Record set:
/---

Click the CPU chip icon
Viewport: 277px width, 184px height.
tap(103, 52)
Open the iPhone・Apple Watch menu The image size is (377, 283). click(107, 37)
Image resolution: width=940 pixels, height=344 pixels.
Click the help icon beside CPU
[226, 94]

\---
/---

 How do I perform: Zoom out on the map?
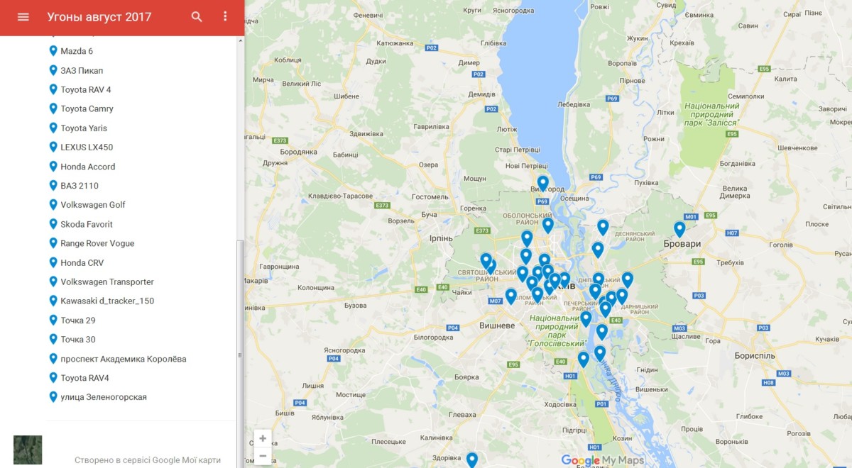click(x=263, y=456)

\---

Task directions:
Locate every line in the records above that contains the string "width", treating uppercase and lowercase as distinct, and copy each of those lines.

Exercise output:
Viewport: 277px width, 184px height.
Image resolution: width=940 pixels, height=344 pixels.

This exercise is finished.